*What is expected:* Can you write out again every line from the one containing "pixels, height=1200 pixels." down to the one containing "author-line: JJ Godoy está con Jessica Baquerizo is", including both, with the pictures left out?

******************************

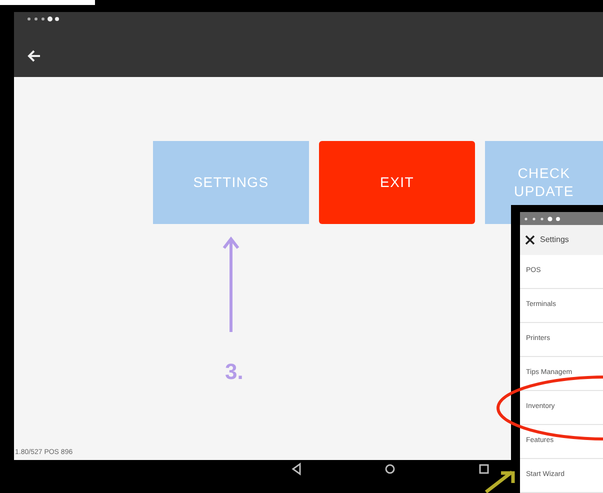 This screenshot has height=493, width=603. What do you see at coordinates (530, 240) in the screenshot?
I see `close-icon` at bounding box center [530, 240].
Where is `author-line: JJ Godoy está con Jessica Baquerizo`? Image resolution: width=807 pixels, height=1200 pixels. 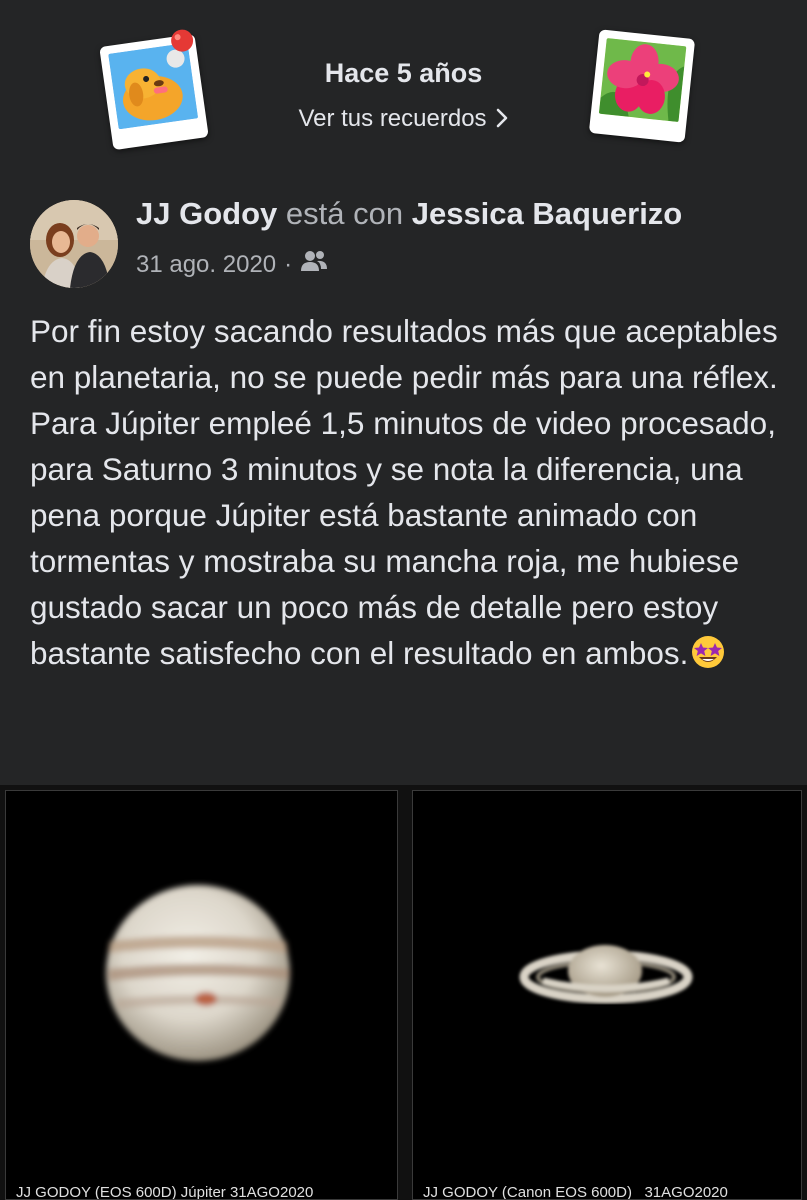
author-line: JJ Godoy está con Jessica Baquerizo is located at coordinates (409, 214).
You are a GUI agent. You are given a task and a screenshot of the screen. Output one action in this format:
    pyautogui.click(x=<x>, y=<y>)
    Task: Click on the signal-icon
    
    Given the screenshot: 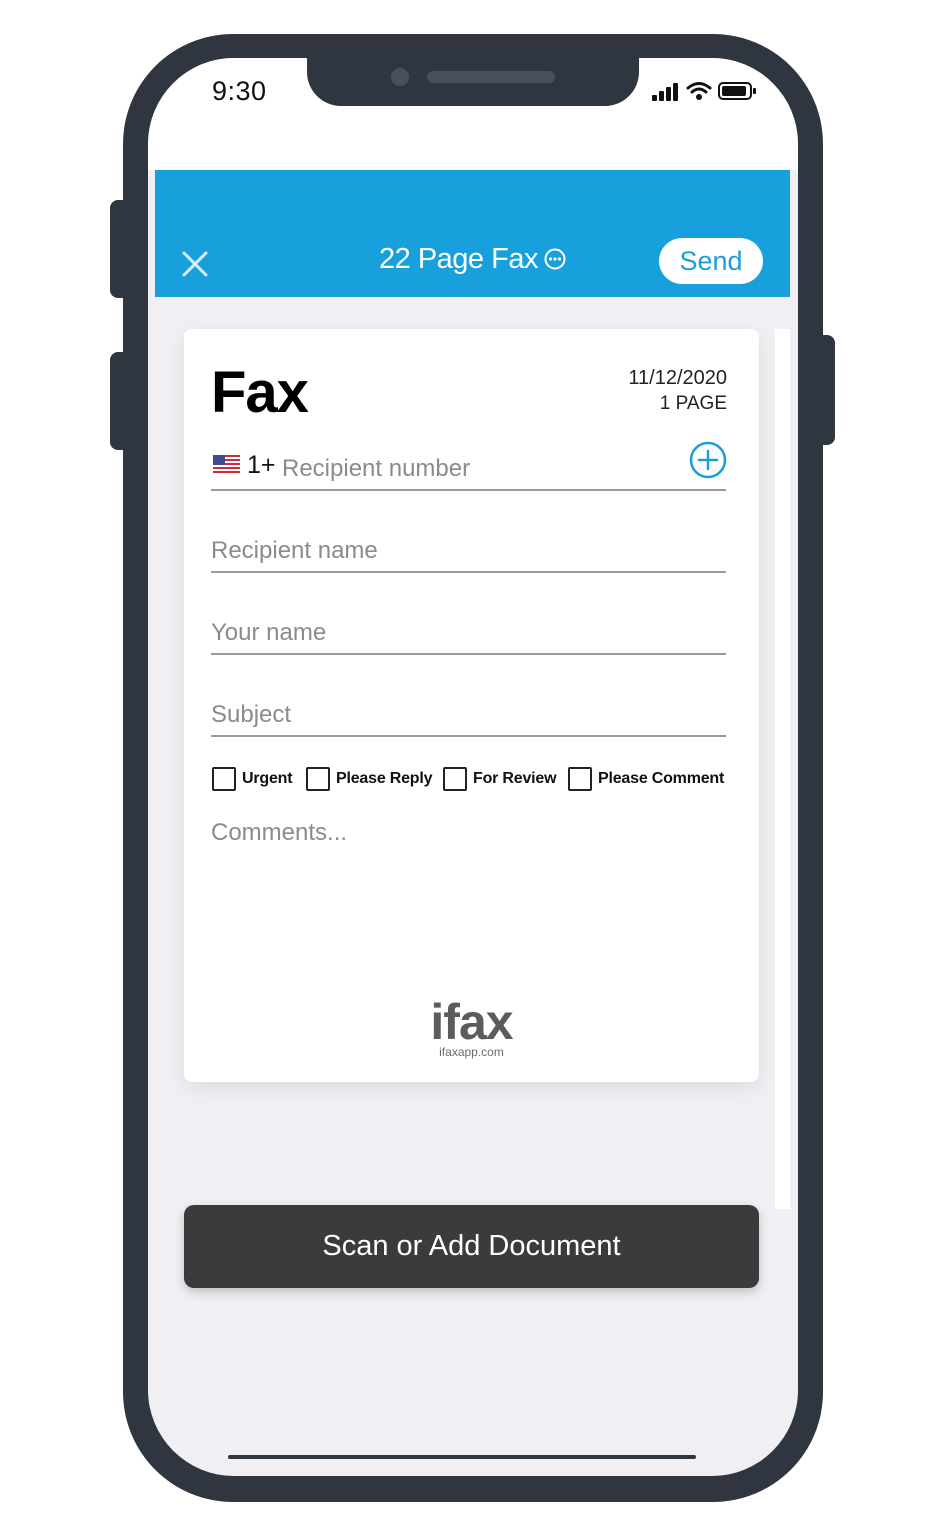 What is the action you would take?
    pyautogui.click(x=665, y=92)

******************************

*Solution for this task:*
Where is `author-line: JJ Godoy está con Jessica Baquerizo`? Image resolution: width=807 pixels, height=1200 pixels. 
author-line: JJ Godoy está con Jessica Baquerizo is located at coordinates (409, 214).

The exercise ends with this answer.